Well, in all earlier civilizations, from the first time we could pick up written records in the Bronze Age, there was always a public override to the market. The role of kings, churches, and the whole ideology that people were taught in their religion and their politics was you have to shape the market in a way that would promote overall economic growth. The primary way in which you have to shape the market is to prevent the debt overhead from leading to a transfer of labor and property from debtors to creditors. You have to keep the economy free enough so that citizens can serve in the army and perform public work. You don’t let a creditor class evolve.

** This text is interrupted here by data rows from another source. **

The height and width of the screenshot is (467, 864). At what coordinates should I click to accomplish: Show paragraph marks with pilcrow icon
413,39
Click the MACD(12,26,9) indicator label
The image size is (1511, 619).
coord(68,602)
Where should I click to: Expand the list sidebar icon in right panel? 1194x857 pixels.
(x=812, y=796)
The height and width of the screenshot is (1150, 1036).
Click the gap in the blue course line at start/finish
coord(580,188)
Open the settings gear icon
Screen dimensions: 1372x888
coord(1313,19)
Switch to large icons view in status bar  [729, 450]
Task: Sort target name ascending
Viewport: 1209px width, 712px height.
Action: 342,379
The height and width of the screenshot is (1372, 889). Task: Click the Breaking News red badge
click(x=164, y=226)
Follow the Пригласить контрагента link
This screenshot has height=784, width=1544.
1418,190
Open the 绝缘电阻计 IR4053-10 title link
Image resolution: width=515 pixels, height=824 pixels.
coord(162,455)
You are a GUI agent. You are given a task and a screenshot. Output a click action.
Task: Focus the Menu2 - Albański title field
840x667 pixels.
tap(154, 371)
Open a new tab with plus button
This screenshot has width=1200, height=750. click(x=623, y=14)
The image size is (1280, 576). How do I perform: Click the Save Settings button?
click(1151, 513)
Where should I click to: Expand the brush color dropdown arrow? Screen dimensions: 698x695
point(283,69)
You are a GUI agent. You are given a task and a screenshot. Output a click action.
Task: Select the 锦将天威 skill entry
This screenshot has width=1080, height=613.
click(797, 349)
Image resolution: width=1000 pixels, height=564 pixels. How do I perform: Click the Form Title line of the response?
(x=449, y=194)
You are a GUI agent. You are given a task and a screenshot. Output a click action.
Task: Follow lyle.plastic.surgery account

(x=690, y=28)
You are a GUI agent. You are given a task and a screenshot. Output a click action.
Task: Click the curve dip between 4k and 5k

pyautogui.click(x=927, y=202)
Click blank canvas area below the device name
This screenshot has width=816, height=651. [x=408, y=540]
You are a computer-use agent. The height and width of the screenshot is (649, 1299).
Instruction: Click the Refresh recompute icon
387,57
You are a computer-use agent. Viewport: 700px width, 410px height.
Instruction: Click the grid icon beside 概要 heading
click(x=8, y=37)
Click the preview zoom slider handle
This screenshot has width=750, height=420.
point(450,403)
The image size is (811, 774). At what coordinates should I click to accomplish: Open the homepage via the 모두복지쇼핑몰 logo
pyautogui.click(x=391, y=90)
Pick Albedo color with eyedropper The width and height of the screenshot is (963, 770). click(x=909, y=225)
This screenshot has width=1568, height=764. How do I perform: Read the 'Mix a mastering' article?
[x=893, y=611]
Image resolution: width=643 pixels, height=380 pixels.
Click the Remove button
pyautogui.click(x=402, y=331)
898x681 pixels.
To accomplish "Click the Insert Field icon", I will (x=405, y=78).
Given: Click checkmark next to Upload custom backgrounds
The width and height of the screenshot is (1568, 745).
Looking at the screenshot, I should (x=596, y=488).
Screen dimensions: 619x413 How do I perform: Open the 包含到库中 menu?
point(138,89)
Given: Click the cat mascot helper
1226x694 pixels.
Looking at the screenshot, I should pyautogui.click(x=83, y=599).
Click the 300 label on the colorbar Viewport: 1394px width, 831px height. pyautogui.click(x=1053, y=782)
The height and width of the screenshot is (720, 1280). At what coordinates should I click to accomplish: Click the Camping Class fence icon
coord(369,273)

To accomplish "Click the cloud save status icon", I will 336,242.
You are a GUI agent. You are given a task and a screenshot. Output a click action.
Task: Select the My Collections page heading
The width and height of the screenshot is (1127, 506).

Today that’s called socialism. Biden will call it autocracy. Well, it’s not autocracy. That’s the irony. Greece, Rome, and medieval Europe have not done a good job in preventing oligarchy from developing as a financial oligarchy and as a land lordship oligarchy, with the financiers turning public utilities into private monopolies to get monopoly rent along with interest and land rent. Well, that’s the dynamic that occurs. Not only has economic history been taken out of the curriculum, but most classical historians begin the history of civilization with Greece and Rome as if it began without this mixed economy, without the 3,000 years of the Bronze Age and late Neolithic takeoff that I describe in the first volume– And Forgive Them Their Debts.

Colin Bruce Anthes

Is it safe to say that we have adopted the model of a failed state, a failed state model, as our economic model?

Michael Hudson

Yes, you’ve put it quite succinctly.

Colin Bruce Anthes

When we look at the practices of debt forgiveness and when we look at how people had understood these principles before and applied them very productively, is there any reason other than sheer political power and campaign contributions? Is there any reason we couldn’t take up that subject successfully today and reinstate citizenship, equality, a greater sense of equality, at least, and a productive economy again today?

Michael Hudson

Well, in order to do that, you’d have to have a definition of what is the alternative. Neoclassical economics says there is no alternative. Margaret Thatcher and Ayn Rand are the economic models of today. If you believe there’s no alternative, then you’re not going to take steps to create a more balanced economy. In that sense, you could say that the fight between North America and the NATO countries against the remaining 85% of the world’s population is a fight between an oligarchic society and a mixed economy wanting to use governments to shape markets in order to promote general prosperity and liberty for the population as a whole.

Colin Bruce Anthes

You use the term in your book, you call that democratic liberty as opposed to oligarchic liberty.

Michael Hudson

That’s right. Except, the meaning of democracy seems to only be successful when you have a state strong enough to prevent a financial oligarchy from destroying democratic principles.

Colin Bruce Anthes

Well, you’ve certainly given us a lot to think about in this conversation. I also really encourage people to pick up this book and read it. As I say, it is an authoritative account, but it also is a great joy to read because it is so culturally rich. People who have an interest in history, who have an interest in drama or an interest in philosophy are all going to find that this is a really invigorating book to read. So, Michael Hudson, thank you so much for being here. This was a pleasure. Thank you.

Michael Hudson

Well, thank you for reading the book and understanding it so well and bringing it out in this discussion.